I think there's a simple reason for this, with the majority of smart money trading at open, emotional people will have pleanty of room to enter in bad places
 
Quote from rgelite:

Sure it is. Not identical, of course, which is why I used the word "similar." Because both...

1. Use a simple trend following TA.
2. Limit bet size.
3. Add bets as the market moves in the trade's favor.
4. Have strict exit rules, including those limiting losses.
5. Incorporate the power of diversification to maximize gain.

Similar. Not identical. Having similarly useful principles. :)

Actually in this regard you are right. It is some what similar. However the 5 points you outline are really common to all mechanical systems.

I was comparing the basic use of an MA based strategy in two time frames to a break out strategy using one time frame.

Runningbear
 
Quote from Runningbear:

Actually in this regard you are right. It is some what similar. However the 5 points you outline are really common to all mechanical systems.
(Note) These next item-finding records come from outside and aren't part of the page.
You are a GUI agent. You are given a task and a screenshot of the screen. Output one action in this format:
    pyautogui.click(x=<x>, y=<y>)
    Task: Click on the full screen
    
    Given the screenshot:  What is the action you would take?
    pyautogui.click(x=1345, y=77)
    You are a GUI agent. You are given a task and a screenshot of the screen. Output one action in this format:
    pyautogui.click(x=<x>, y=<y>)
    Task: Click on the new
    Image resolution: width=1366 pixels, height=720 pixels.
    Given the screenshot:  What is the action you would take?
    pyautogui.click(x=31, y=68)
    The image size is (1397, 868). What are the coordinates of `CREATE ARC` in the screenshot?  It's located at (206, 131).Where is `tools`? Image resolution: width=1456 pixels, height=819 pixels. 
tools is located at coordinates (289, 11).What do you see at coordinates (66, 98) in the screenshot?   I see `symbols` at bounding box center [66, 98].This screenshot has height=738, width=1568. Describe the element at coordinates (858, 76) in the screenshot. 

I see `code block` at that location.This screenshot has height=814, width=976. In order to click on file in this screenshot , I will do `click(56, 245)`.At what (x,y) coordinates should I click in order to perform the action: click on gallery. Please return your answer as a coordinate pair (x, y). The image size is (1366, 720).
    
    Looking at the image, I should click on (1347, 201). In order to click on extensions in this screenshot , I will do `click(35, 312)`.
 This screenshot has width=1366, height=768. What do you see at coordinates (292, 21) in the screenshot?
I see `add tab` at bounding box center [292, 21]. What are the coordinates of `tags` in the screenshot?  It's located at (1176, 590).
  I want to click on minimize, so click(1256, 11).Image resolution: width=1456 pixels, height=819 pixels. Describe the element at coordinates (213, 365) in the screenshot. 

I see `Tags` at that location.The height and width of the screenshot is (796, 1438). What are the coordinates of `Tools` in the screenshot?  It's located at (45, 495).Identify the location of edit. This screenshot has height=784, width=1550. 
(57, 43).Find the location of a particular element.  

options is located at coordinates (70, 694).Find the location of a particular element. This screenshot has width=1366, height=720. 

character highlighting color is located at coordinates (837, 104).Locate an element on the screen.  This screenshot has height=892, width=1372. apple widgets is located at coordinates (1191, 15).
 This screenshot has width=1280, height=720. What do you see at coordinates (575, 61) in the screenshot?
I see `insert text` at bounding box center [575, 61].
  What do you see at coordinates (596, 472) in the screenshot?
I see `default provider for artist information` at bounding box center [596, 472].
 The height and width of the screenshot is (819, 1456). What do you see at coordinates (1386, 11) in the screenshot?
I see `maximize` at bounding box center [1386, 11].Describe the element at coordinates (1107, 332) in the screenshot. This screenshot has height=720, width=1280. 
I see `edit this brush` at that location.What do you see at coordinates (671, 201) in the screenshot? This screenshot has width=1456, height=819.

I was comparing the basic use of an MA based strategy in two time frames to a break out strategy using one time frame.

Runningbear

Yeah, I"m no expert but I thought the Turtle method is a Donchian type of breakout, which has very little to do with a MA cross method.
 
I think it's in the money management..

how he sizes the position is interesting.

there are hundreds of cta that uses Ma crossover but
there is only one JH

I suggest we do some test on this..
 
>1. Use a simple trend following TA.
>2. Limit bet size.
>3. Add bets as the market moves in the trade's favor.
>4. Have strict exit rules, including those limiting losses.
>5. Incorporate the power of diversification to maximize gain.

RunningBear:
>However the 5 points you outline are really common
>to all mechanical systems.

Wow, that's an overstatement...I've got mechanical systems that use as few as one of those(#4).

JB
 
OK, here's one over looked secret to John Henry's or any other successful money managers success like Soros or Paul Tudor Jones, its the ability to attract (OPM) other peoples money!

Yeah a good track record compounding your money over many years might make you a multi millionaire. But compounding other peoples money and earning the standard management and performance fees of 2%/20% on hundreds of millions or billions of dollars, now that's where your net worth will take off!

John Henry was very fortunate early on in his trading career that his broker Dean Witter like his returns and ask him to manage some of their money. Soon he was "marketing" his track record to other firms retail clients like Prudential, Smith Barney and Merrill Lynch, and as they say, the rest is history!

A famous money manager said to me, "If you can consistently earn 30% annual returns and keep your monthly drawdowns below 10%, then the money will find you."